Mohon tunggu...
I Made Suyasa
I Made Suyasa Mohon Tunggu... Jurnalis - Penulis

Suka nulis aja!

Selanjutnya

Tutup

Pendidikan Pilihan

Politisasi Kebablasan, Bahayakan Otonomi dan Demokratisasi Kampus

7 Juli 2024   09:50 Diperbarui: 7 Juli 2024   10:07 224
+
Laporkan Konten
Laporkan Akun
Kompasiana adalah platform blog. Konten ini menjadi tanggung jawab bloger dan tidak mewakili pandangan redaksi Kompas.
Lihat foto
Bagikan ide kreativitasmu dalam bentuk konten di Kompasiana | Sumber gambar: Freepik

DUNIA pendidikan sepertinya sulit dipisahkan dari politik. Sayangnya, politik dan dunia pendidikan tinggi sering memperlihatkan relasi yang buruk dan kebablasan. Hal ini bisa dilihat dari banyaknya kisruh yang bermunculan di negeri ini menjelang proses pemilihan pimpinan perguruan tinggi baik di perguruan tinggi negeri (PTN) atau perguruan tinggi swasta (PTS). Kisruh terjadi akibat politisasi pendidikan yang kebablasan dan berkiblat kepada kepentingan kekuasaan.

Politisasi yang kebablasan di dunia pendidikan, tentu saja bisa digolongkan ke dalam dangerously act (tindakan berbahaya), karena di dalamnya termuat unsur manipulatif yang merusak nilai-nilai pendidikan, sekaligus menggerogoti dan menghancurkan masa depan generasi penerus bangsa.

Politisasi yang kebablasan di dunia pendidikan tinggi ini, seharusnya bisa dicegah jika perguruan tinggi memiliki statuta yang jelas dan mengacu kepada standar yang telah disiapkan Kementerian Pendidikan, Kebudayaan, Riset, dan Teknologi (Kemendikbudristek). Hal ini penting agar pengelolaan perguruan tinggi tetap berpegang teguh kepada marwahnya sebagai lembaga pendidikan tinggi.

Statuta memiliki peran yang sangat strategis. Oleh karena itu, perlu disusun sebaik mungkin sesuai dengan pedoman penyusunan statuta di perguruan tinggi.
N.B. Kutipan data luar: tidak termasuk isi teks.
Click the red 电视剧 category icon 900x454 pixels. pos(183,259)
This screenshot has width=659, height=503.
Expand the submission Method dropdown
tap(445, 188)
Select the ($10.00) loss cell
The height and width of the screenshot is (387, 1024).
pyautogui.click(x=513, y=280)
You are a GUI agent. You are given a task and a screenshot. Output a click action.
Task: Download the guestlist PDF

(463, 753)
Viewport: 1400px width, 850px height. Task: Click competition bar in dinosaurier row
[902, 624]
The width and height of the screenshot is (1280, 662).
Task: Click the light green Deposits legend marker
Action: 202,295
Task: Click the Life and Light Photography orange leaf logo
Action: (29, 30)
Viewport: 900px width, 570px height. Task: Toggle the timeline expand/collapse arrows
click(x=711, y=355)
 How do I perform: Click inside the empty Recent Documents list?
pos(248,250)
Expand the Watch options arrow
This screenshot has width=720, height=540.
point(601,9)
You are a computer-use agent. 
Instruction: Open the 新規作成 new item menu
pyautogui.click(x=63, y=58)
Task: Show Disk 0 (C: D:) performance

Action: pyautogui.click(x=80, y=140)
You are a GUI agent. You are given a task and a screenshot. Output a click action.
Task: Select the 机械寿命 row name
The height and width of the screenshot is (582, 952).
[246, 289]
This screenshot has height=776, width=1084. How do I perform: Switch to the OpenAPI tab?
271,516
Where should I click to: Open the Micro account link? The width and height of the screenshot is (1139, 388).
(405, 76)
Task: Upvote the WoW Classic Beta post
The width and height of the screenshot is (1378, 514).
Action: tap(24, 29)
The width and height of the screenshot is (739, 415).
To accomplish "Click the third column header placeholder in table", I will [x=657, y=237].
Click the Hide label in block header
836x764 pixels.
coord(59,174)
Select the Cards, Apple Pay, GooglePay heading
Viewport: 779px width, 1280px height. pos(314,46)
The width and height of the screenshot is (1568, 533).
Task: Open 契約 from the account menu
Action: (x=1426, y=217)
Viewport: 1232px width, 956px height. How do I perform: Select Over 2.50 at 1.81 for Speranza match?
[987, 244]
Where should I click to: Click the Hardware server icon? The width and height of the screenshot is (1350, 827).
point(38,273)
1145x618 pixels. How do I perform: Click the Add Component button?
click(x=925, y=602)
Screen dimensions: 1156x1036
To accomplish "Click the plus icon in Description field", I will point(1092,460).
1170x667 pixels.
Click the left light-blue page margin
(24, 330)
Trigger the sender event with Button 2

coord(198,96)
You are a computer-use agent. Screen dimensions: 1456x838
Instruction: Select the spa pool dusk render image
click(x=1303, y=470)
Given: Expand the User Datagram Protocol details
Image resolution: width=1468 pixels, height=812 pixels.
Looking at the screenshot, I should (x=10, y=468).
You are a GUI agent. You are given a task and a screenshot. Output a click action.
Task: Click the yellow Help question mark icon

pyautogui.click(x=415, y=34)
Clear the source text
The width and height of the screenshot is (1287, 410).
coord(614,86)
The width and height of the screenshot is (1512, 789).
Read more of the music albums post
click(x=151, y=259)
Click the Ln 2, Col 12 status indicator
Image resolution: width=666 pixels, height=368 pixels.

Saat ini masih banyak ditemukan proses penyusunan statuta di perguruan tinggi ini tidak mengacu kepada standar yang telah disiapkan Kemendikbudristek dan menjadikan statuta sebagai alat kekuasaan. 

Statuta disusun sendiri secara diam-diam oleh oknum yang masuk dalam lingkaran kekuasaan, kemudian dipaksakan untuk diberlakukan tanpa melalui proses persetujuan atau pertimbangan dari senat. Kasus seperti ini tentu saja sering memicu polemik dan kekisruhan. Misalnya, dalam proses pemilihan pimpinan perguruan tinggi, di mana statuta dirancang hanya untuk menguntungkan calon tertentu saja dan mencegah peluang calon lainnya. 

Kisruh yang terjadi khususnya dalam proses pemilihan pimpinan perguruan tinggi, menunjukkan betapa politisasi di pendidikan tinggi yang kebablasan ini bisa membahayakan otonomi dan demokrasi kampus. Alih-alih menjadi ajang seleksi pemimpin terbaik, pemilihan pimpinan kampus dengan statuta yang sudah dipolitisasi, akal-akalan dan tanpa persetujuan senat ini tentu akan melahirkan pemimpin yang tidak diterima di lingkungan kampus.

Mereka yang berambisi untuk menjadi pemimpin di kampus, tentu akan lebih gencar melakukan lobi-lobi "ke atas" ketimbang menggalang dukungan "akar rumput".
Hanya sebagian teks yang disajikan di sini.